*Instructions for the task*
Format as a JSON list of strings the lines from the one containing "Given: Expand the Seismic loads section" through the last line of the items, one string per line, with blank lines omitted. Leave the pictures out of the answer.

*Provided records*

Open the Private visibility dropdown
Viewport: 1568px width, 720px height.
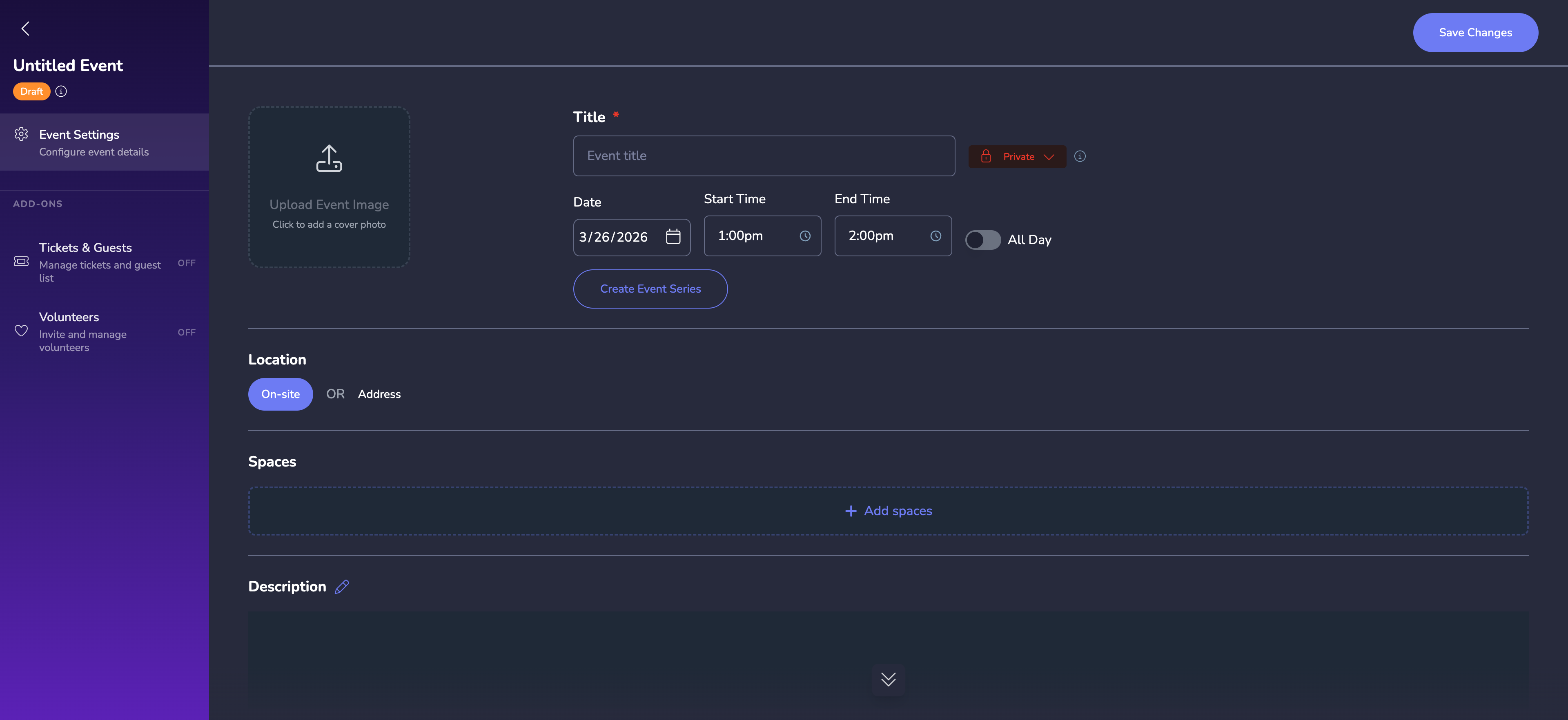tap(1016, 156)
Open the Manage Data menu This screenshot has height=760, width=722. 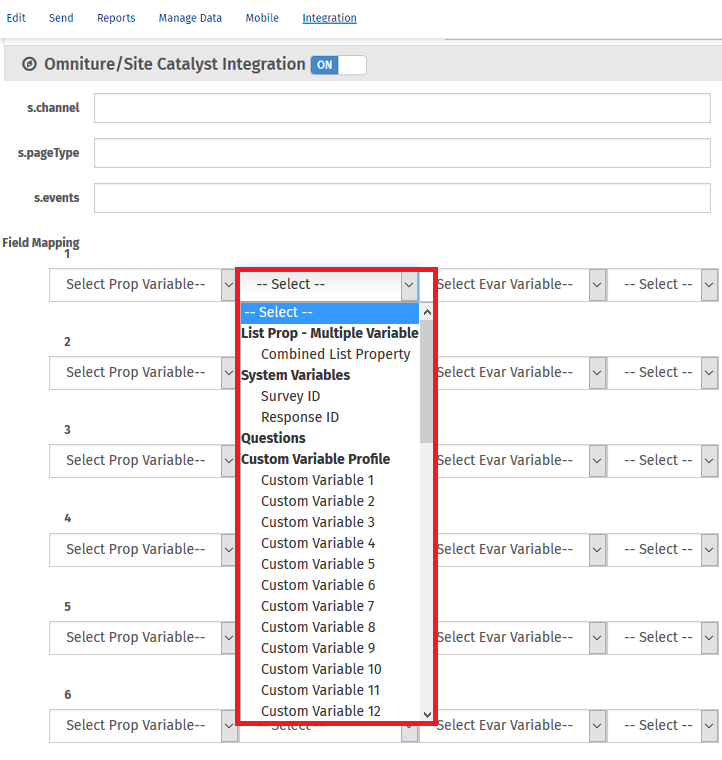point(190,18)
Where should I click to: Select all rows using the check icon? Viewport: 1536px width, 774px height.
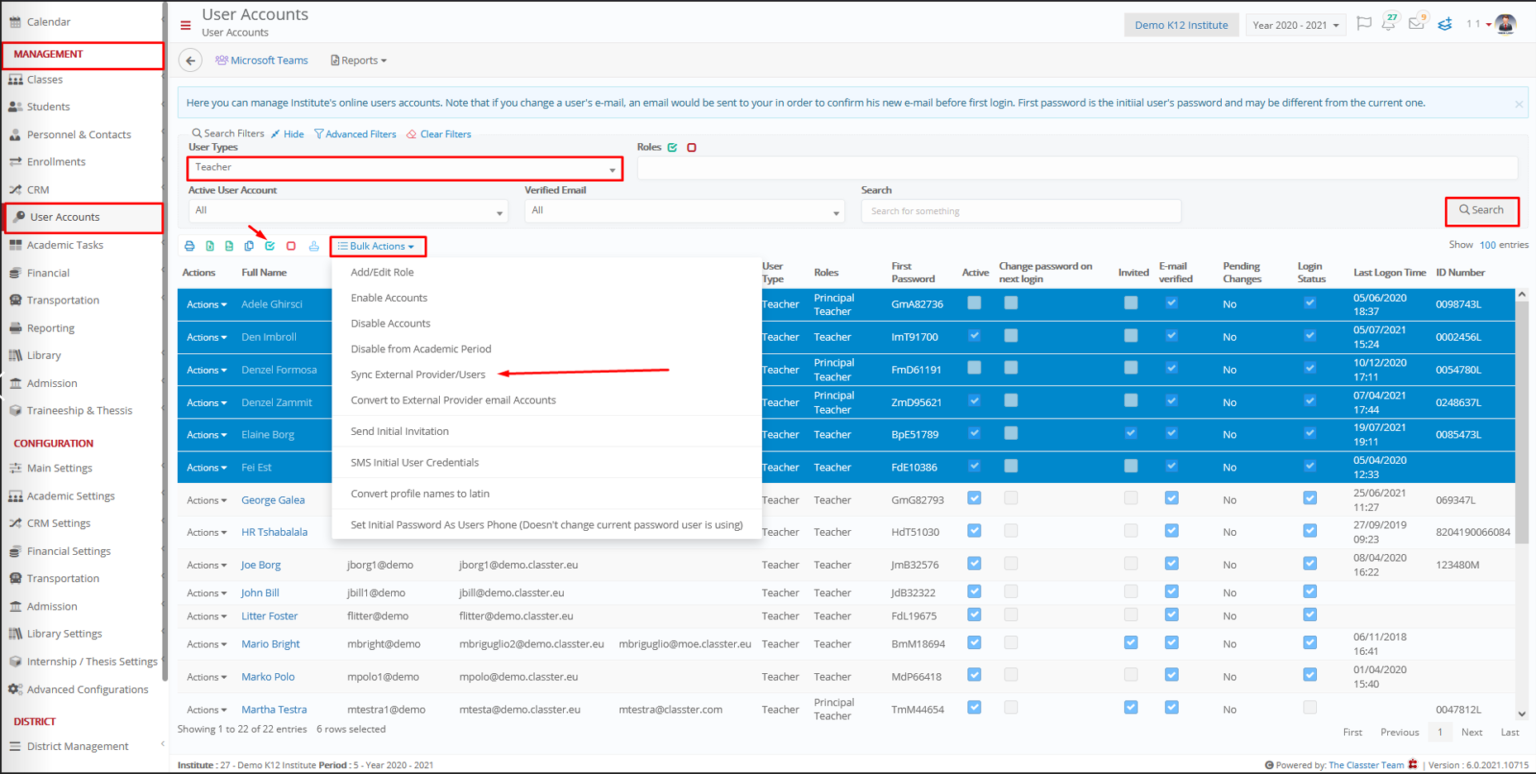click(x=270, y=245)
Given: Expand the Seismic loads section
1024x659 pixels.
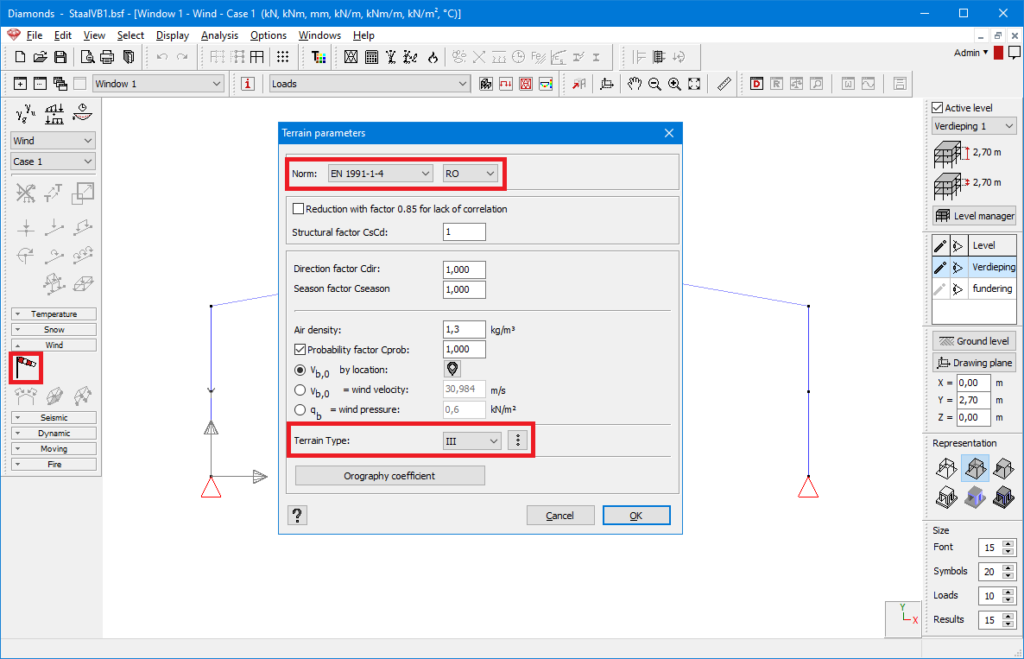Looking at the screenshot, I should click(54, 417).
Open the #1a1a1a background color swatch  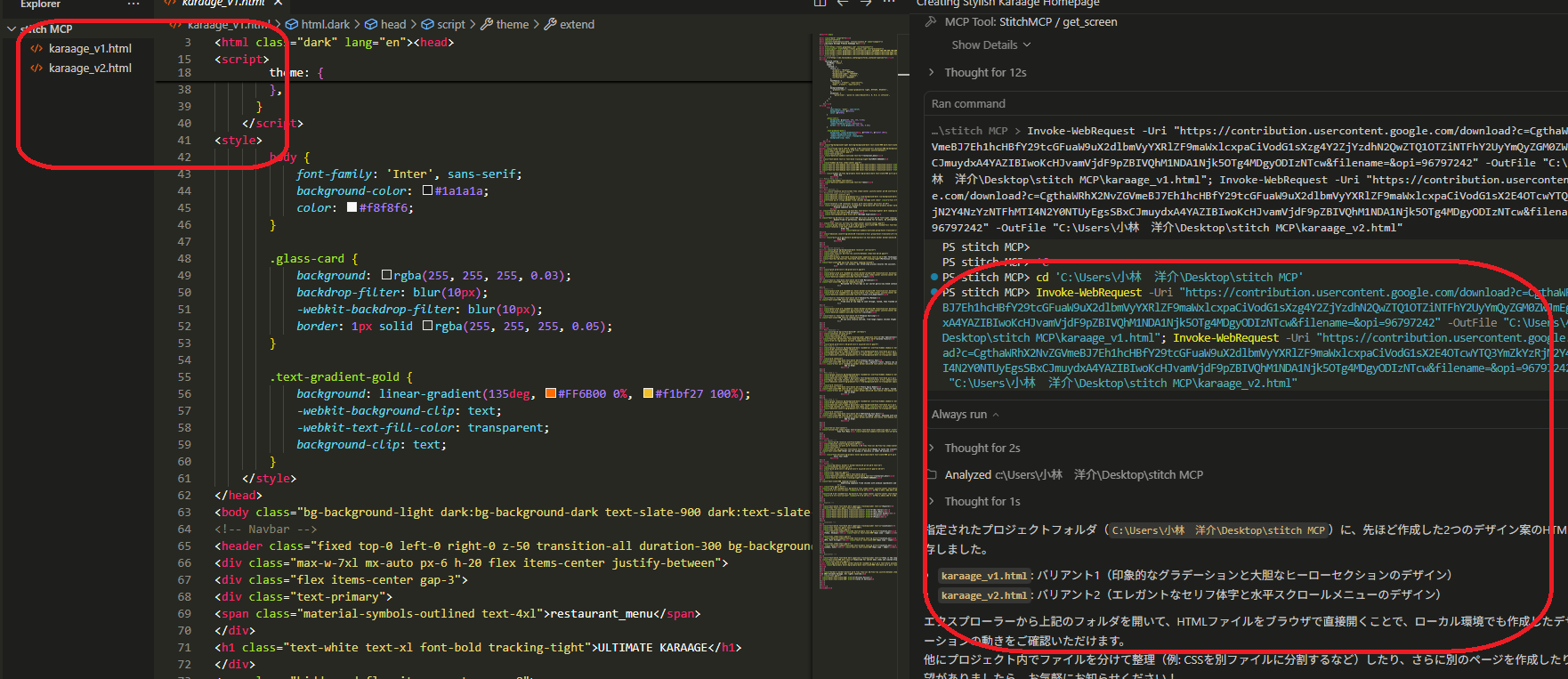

*Expected output*
[
  "Given: Expand the Seismic loads section",
  "1024x659 pixels.",
  "Looking at the screenshot, I should click(54, 417).",
  "Open the #1a1a1a background color swatch  "
]